Since you cannot associate a Security Group to a NLB, how could you accomplish this with the same type of security?
Thanks!
Since you cannot associate a Security Group to a NLB, how could you
accomplish this with the same type of security?
The security aspect does not change.
NLB is a different beast, it not the same as classic Load Balancers. For Classic Load Balancers, from the point of view of your instances, traffic does appear to come from inside the VPC. From outside, traffic goes to a (random and mutating) list of IP addresses, resolved by the DNS record that AWS provides to you.
Network Load Balancers are completely different. From the point of view of your instances, they are completely invisible. If it is an external network load balancer, traffic appears to be coming from instances on the internet directly (even though this is an illusion).

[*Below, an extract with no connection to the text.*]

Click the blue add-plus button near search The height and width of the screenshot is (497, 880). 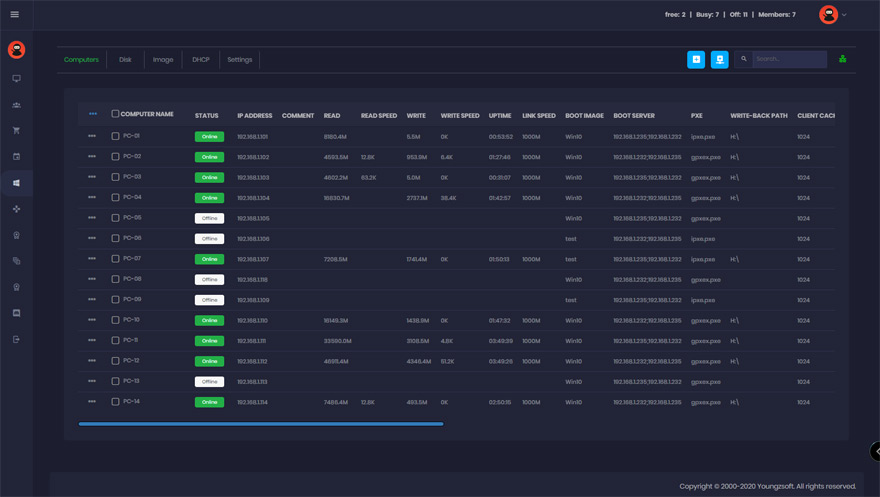coord(696,60)
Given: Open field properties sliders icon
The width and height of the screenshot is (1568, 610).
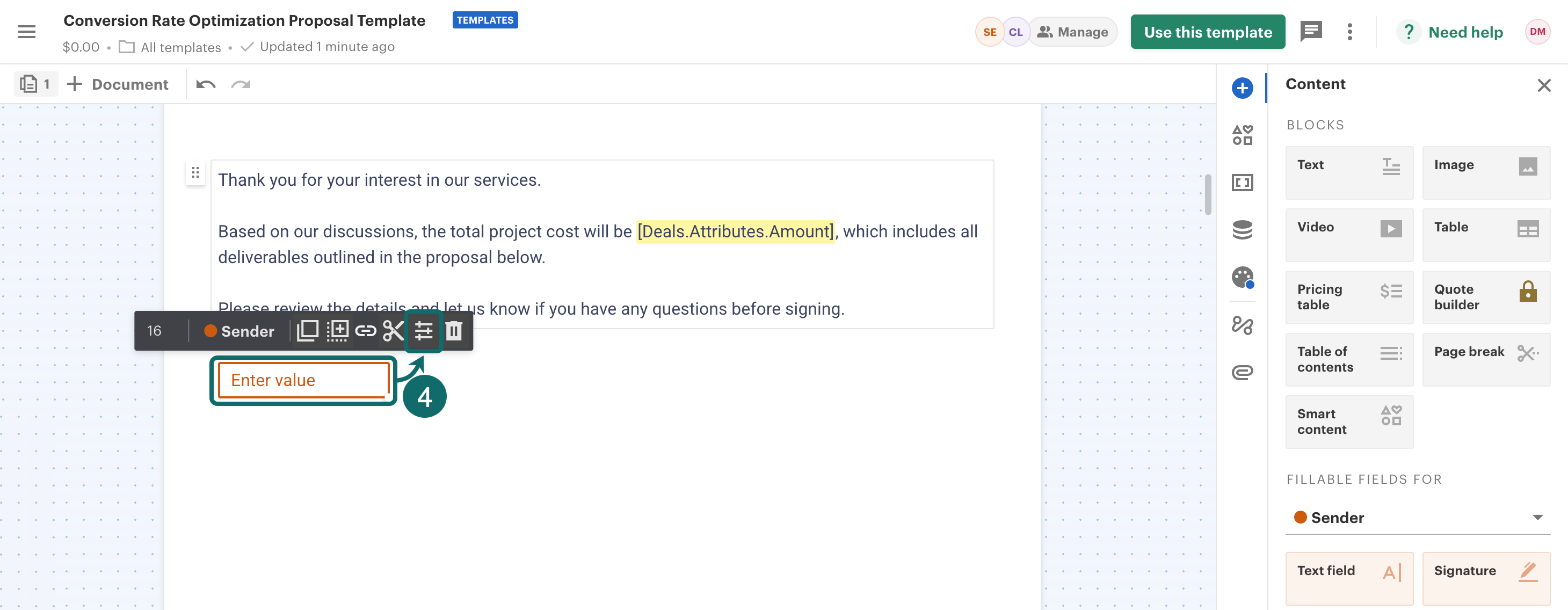Looking at the screenshot, I should (x=424, y=331).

Therefore, if you want to talk to everyone on the internet, 0.0.0.0/0 is what you open it to.
This is, in fact, what the documentation says:
https://docs.aws.amazon.com/elasticloadbalancing/latest/network/target-group-register-targets.html#target-security-groups
Recommended Rules
Inbound Source Port Range Comment
Client IP addresses instance listener Allow traffic from clients on the instance listener port
VPC CIDR health check Allow traffic from the load balancer on the health check port
Client IP addresses is whatever your client IPs are. If they are on the open internet, 0.0.0.0/0 it is. Adding the NLB private IP address, as I saw in other responses, accomplishes nothing. Traffic is not coming from there, as far as the instances are concerned.

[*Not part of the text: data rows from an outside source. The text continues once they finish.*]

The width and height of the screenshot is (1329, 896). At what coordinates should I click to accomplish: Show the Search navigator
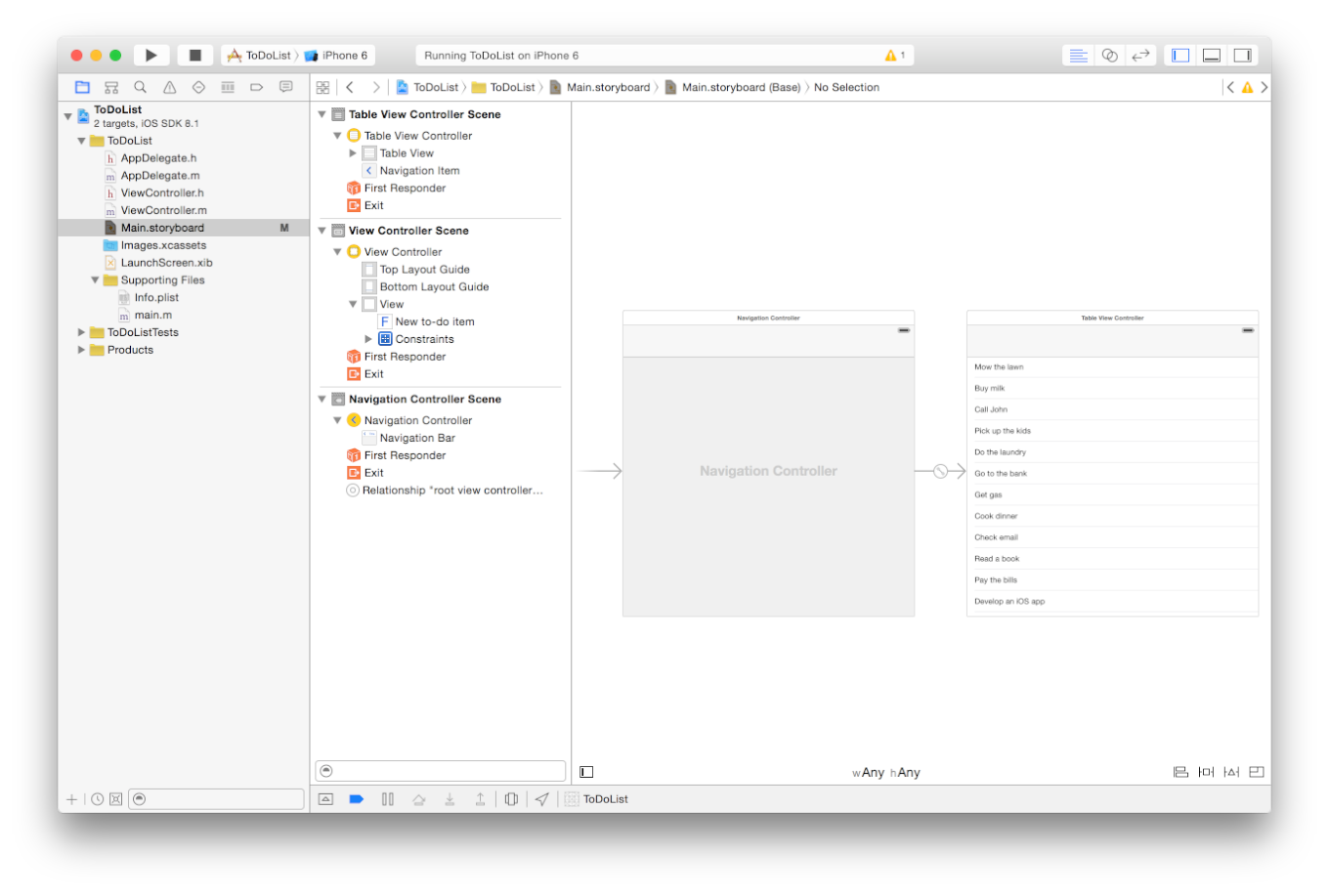tap(140, 87)
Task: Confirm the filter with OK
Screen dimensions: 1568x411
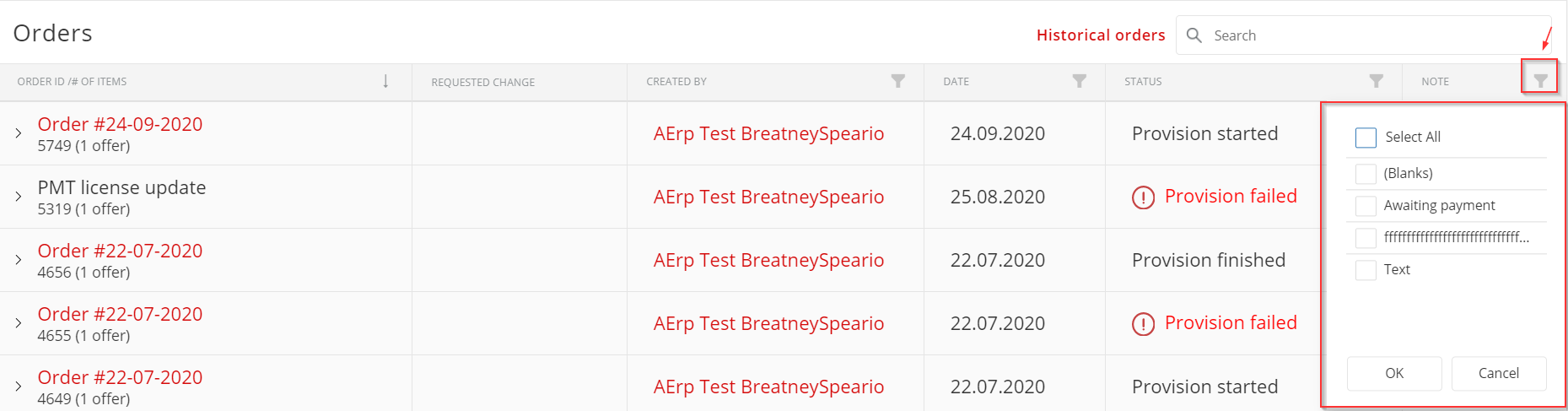Action: point(1394,373)
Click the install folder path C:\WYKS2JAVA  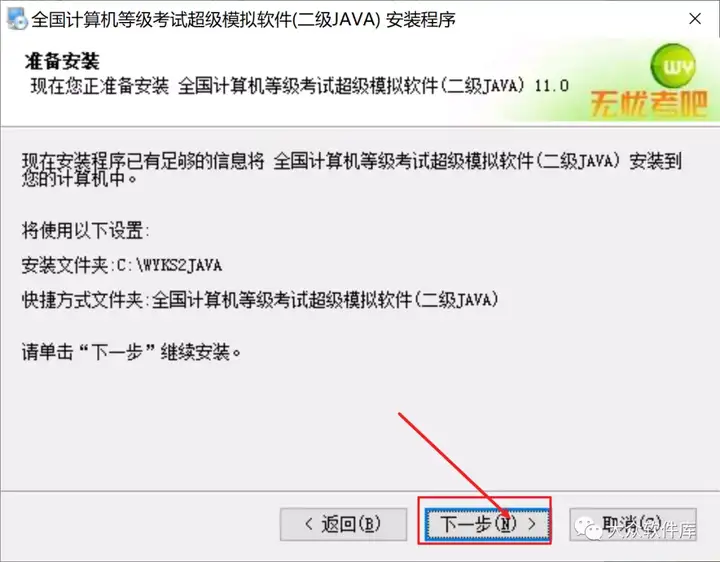(x=169, y=265)

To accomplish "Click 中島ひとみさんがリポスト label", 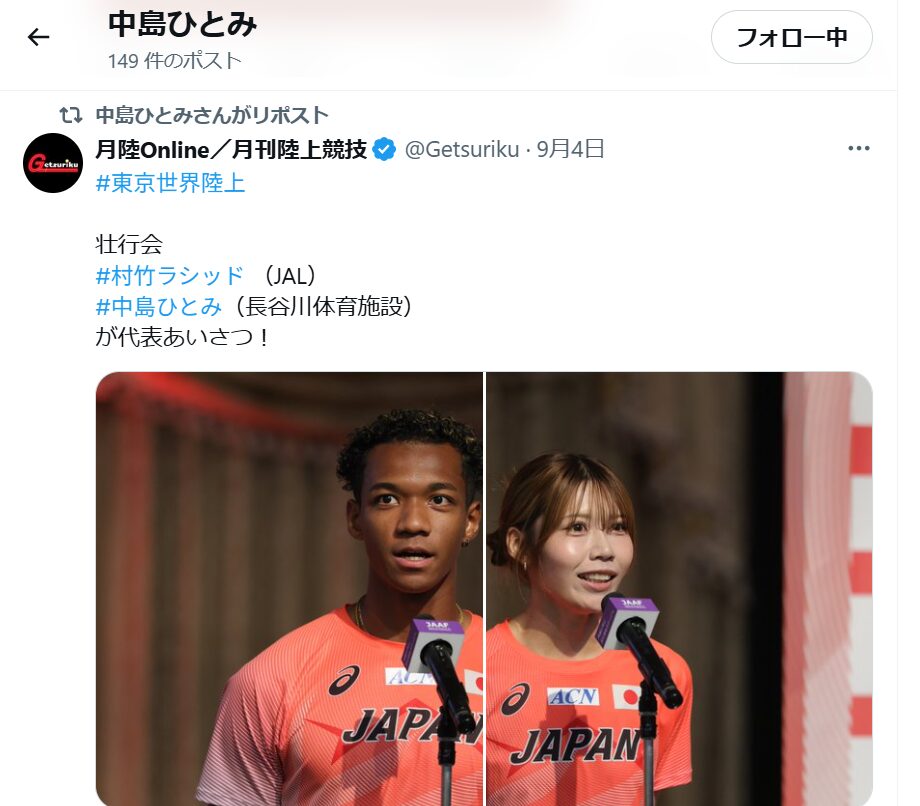I will click(x=212, y=116).
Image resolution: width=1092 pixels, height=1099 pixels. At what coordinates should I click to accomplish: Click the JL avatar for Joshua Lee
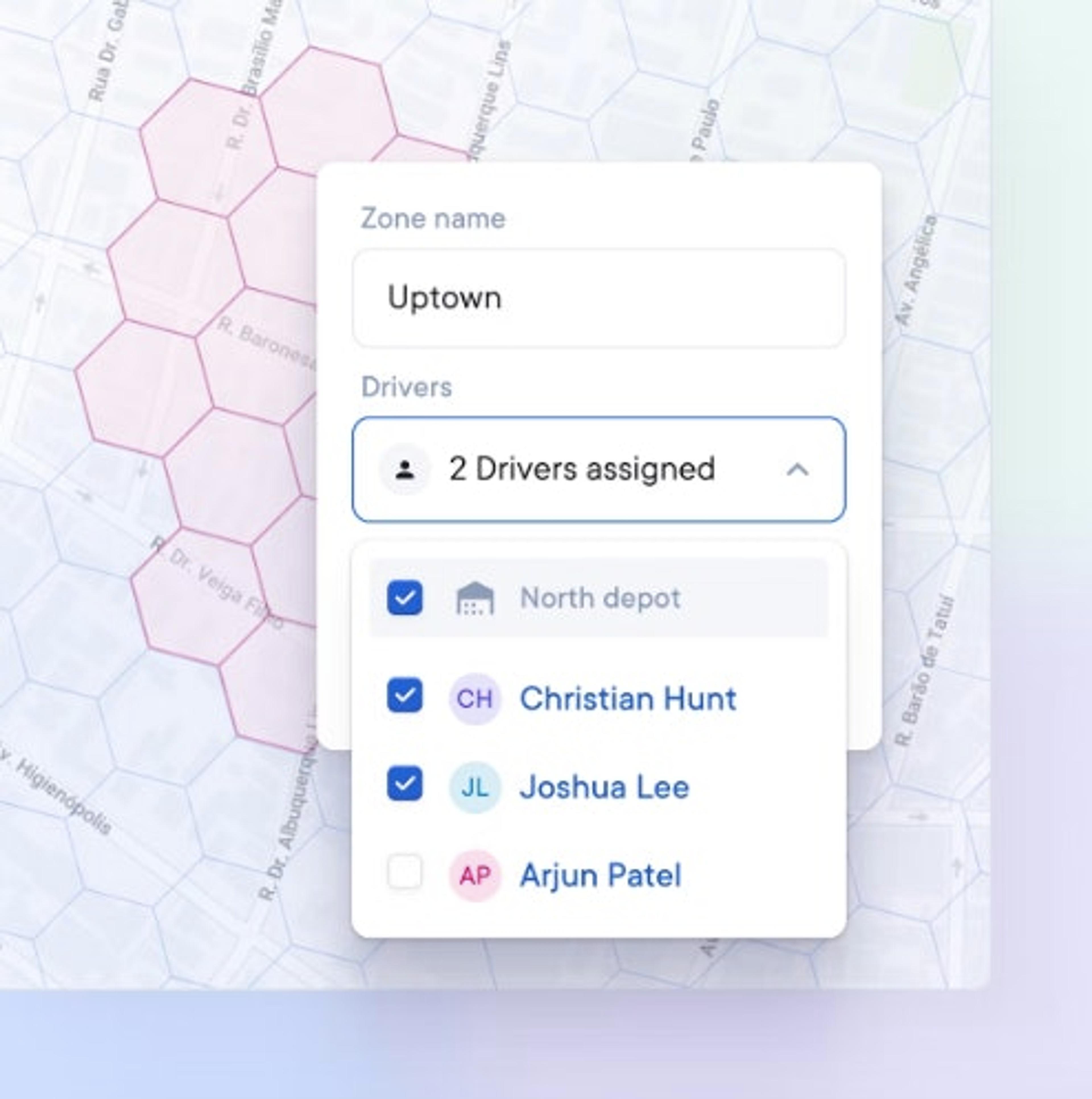pyautogui.click(x=475, y=787)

On the security angle, nothing changes. Since your instances are in private subnets, traffic cannot flow directly to them, as there is a NAT gateway in the middle. It can only flow from them to the internet (through NAT gateway, then internet gateway). Even if you specify all traffic is allowed from everywhere, traffic still won't come. It will have to come through another way. In your case, that way is the NLB, which has a fixed number of ports it listens to, and only sends traffic to the destination ports on the instances you specify.
If you are moving from classic Load Balancers to NLBs, move the security group rules from the Load Balancer to your instances. Or better yet, since you can have multiple security groups, just add the SG you currently have for the classic LB to the instances(and update any ASGs as needed). Your security posture will be exactly the same. With the added benefit that now your applications won't need things like proxy protocol to figure out where traffic is coming from, it is no longer obfuscated by the load balancer.

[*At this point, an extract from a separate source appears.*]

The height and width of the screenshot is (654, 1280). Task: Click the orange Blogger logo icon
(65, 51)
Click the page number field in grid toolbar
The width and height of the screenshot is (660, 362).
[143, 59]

That is indeed true as per AWS Documentation :
Network Load Balancers do not have associated security groups.
Therefore, the security groups for your targets must use IP addresses
to allow traffic from the load balancer.
So If you do not want to grant access to the entire VPC CIDR, you can grant access to the private IP addresses used by the load balancer nodes. There is one IP address per load balancer subnet.
On NLB Tab of there is one Network Interface per Load Balancer from there :
On the Details tab for each network interface, copy the address from
Primary private IPv4 IP.
You can use this private IP Address at add it SG of EC2 Instances.
Please Refer to AWS Documentation
Tail your http access logs and you will see there is no changing of source IP address from the network load balancer which means you need to allow 0.0.0.0/0 on the endpoints security group if the internet needs access to your endpoint.
This is only ok if you use a private subnet so be careful if you have this server on a public subnet as this solution would not be advisable. In this case just use an application load balancer. You can still setup the same listener and configure a target group by instance as well. The application load balancer will update the source IP address to it's own private address if you tail the access logs. The advantage of this is you only need to allow https traffic to the app load balancer and then you can accept http for the target group if you like from the load balancer.